A Ilha das Maravilhas: A Minha História
Sinto as águas quentes do Oceano Índico a fazerem-me cócegas nas minhas margens arenosas. Nas minhas florestas, ouvem-se os chamados curiosos de criaturas que não encontrarão em mais nenhum lugar, como os lémures de olhos grandes a saltar de árvore em árvore. As minhas árvores são como esculturas estranhas e maravilhosas, especialmente os baobás, cujos ramos parecem raízes a alcançar o céu. Sou uma terra de vermelho profundo, verde exuberante e azul brilhante, uma joia flutuando ao largo da costa sudeste de África. Durante milhões de anos, guardei os meus segredos, observando o mundo mudar de longe. Sou um mundo à parte, um lugar onde a natureza criou as suas próprias regras e pintou as suas próprias obras-primas. Eu sou a grande ilha de Madagáscar.
Nem sempre estive sozinha a flutuar no mar. Há muito, muito tempo, eu era apenas uma peça de um puzzle gigante chamado Gondwana, um supercontinente que unia África, América do Sul, Austrália, Antártida e Índia. Mas o nosso mundo está sempre em movimento. Há cerca de 135 milhões de anos, comecei a minha grande viagem, afastando-me lentamente de África. Senti a terra tremer e a água precipitar-se para o novo espaço entre nós. Mas a minha viagem ainda não tinha terminado. Cerca de 88 milhões de anos atrás, a parte que me ligava ao subcontinente indiano também se partiu, e eu fiquei verdadeiramente sozinha. Este longo isolamento foi o meu maior presente. Deu tempo para que as minhas plantas e animais evoluíssem de formas completamente únicas. É por isso que os meus lémures felpudos, os meus camaleões coloridos que mudam de cor e até mesmo as minhas fossas furtivas são tesouros que não se encontram em mais nenhum lugar na Terra. Tornei-me um laboratório vivo da natureza.
Durante milhões de anos, a minha única companhia foram os meus animais únicos e as minhas florestas densas. O som do vento e das ondas era a minha única canção. Depois, um dia, vi algo no horizonte. Eram canoas de estabilizador, pequenas mas robustas, a dançar sobre as ondas. A bordo estavam os primeiros exploradores humanos, corajosos marinheiros austronésios que tinham atravessado o vasto oceano, vindos de ilhas distantes no Sudeste Asiático. Eles chegaram algures entre 350 a.C. e 550 d.C., trazendo consigo novas sementes, novas ferramentas e novas histórias. Eles aprenderam a viver nas minhas florestas e a cultivar a minha terra. Muitos séculos depois, por volta do ano 1000 d.C., mais pessoas chegaram, desta vez viajando desde a África continental. Estes dois grupos, de lados opostos do oceano, encontraram-se aqui, na minha terra. Juntos, partilhando as suas tradições e conhecimentos, eles formaram o vibrante e resiliente povo malgaxe, criando uma cultura que é tão única como os meus lémures.

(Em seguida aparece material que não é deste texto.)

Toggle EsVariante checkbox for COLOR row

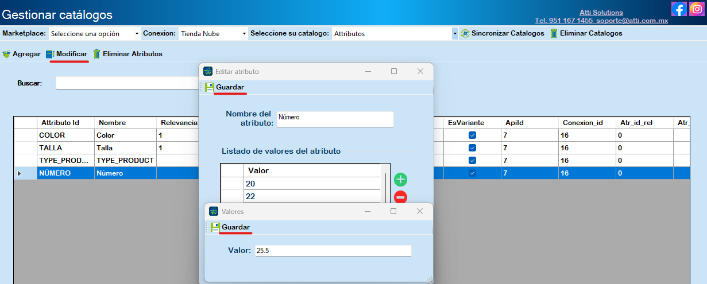[472, 135]

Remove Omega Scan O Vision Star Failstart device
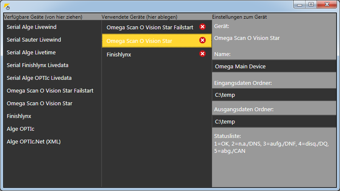203,27
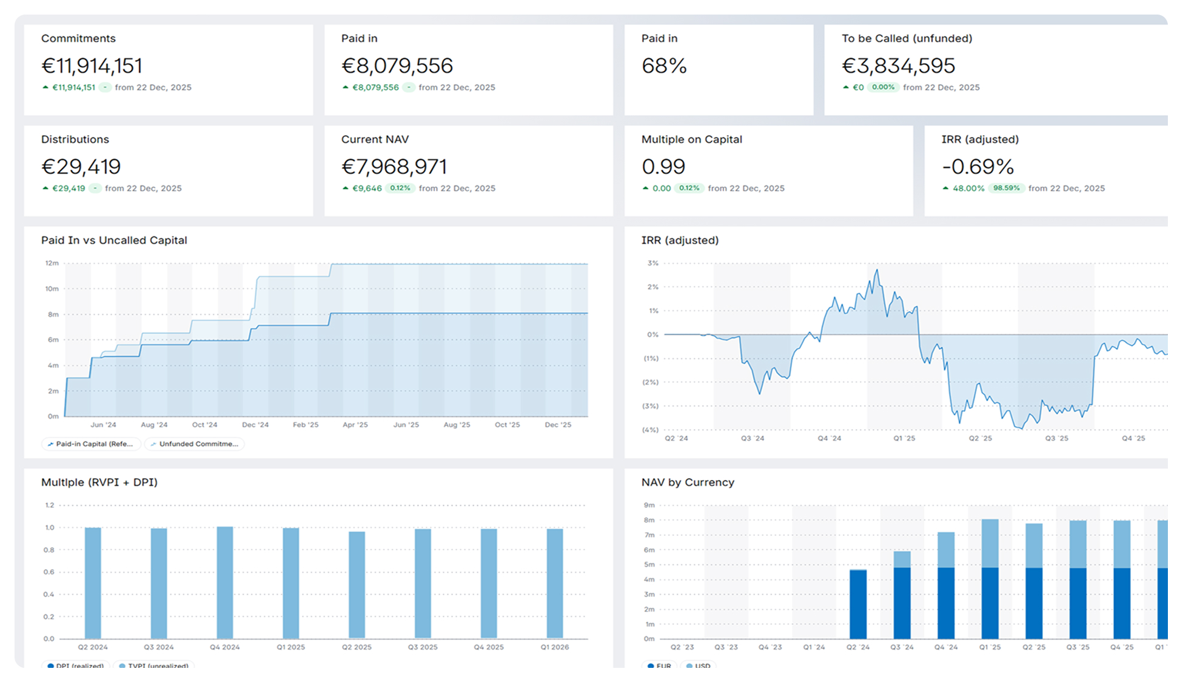Click the Current NAV green up-arrow icon
The image size is (1197, 683).
[346, 188]
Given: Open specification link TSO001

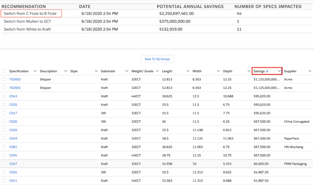Looking at the screenshot, I should [15, 88].
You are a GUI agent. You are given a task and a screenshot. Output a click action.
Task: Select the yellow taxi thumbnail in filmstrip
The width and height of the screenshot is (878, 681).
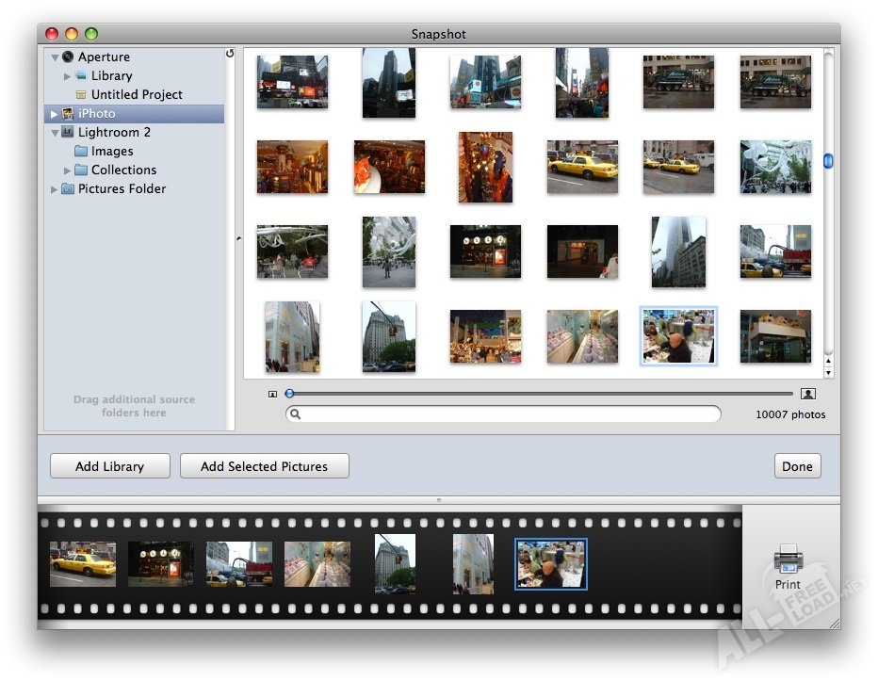point(83,563)
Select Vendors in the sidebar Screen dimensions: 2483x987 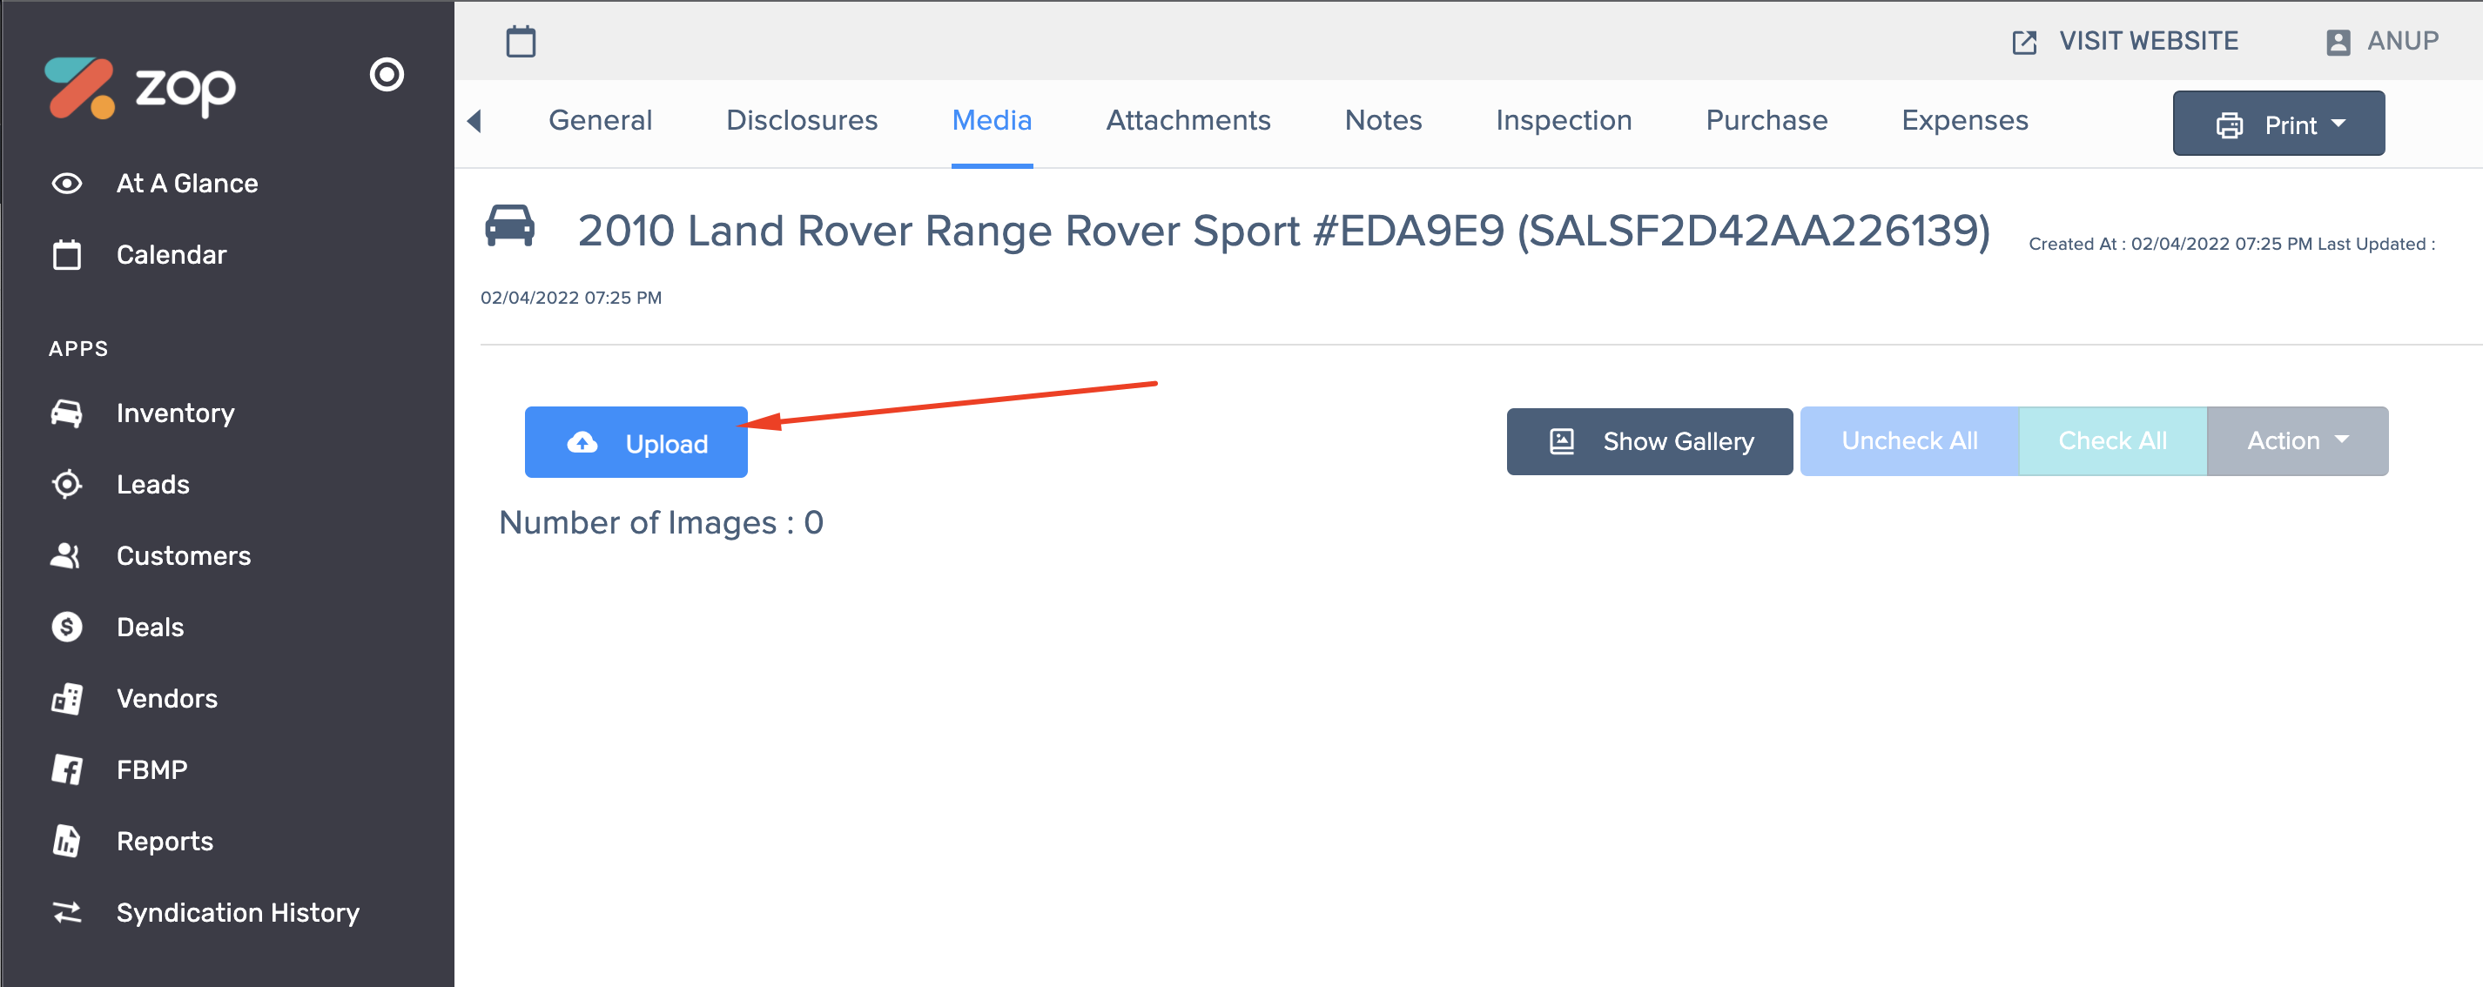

À medida que a população crescia, as pessoas começaram a formar comunidades e, eventualmente, reinos para governar as minhas diversas paisagens. No século XIX, o Reino de Merina uniu grande parte da minha ilha sob um único governo, construindo palácios e criando leis. Mas o mundo exterior estava a aproximar-se. Navios da Europa começaram a visitar as minhas costas com mais frequência e, em 1897, tornei-me uma colónia francesa. Foi um tempo de grandes mudanças, com novas estradas, escolas e regras. O meu povo ansiava por governar-se a si próprio novamente. Eles trabalharam e lutaram pela sua liberdade, e o seu sonho tornou-se realidade a 26 de junho de 1960. Nesse dia glorioso, tornei-me a nação independente de Madagáscar. Foi um novo começo, um momento de imenso orgulho e esperança, marcando um novo e excitante capítulo na minha longa história.
Hoje, continuo a ser um lugar de admiração e descoberta. Sou um tesouro vivo da natureza, um lugar onde cientistas vêm de todo o mundo para estudar as minhas criaturas e plantas raras, na esperança de aprender mais sobre a vida na Terra. A minha história é uma longa jornada de separação, isolamento e união. É um lembrete de quão preciosa e frágil é a biodiversidade do nosso planeta. A minha promessa para o futuro é continuar a inspirar todos os que me visitam e a ensinar a importância de proteger os lugares especiais do mundo. Proteger as minhas florestas e os meus animais é uma promessa para todas as crianças do futuro, para que também elas possam maravilhar-se com as minhas maravilhas únicas.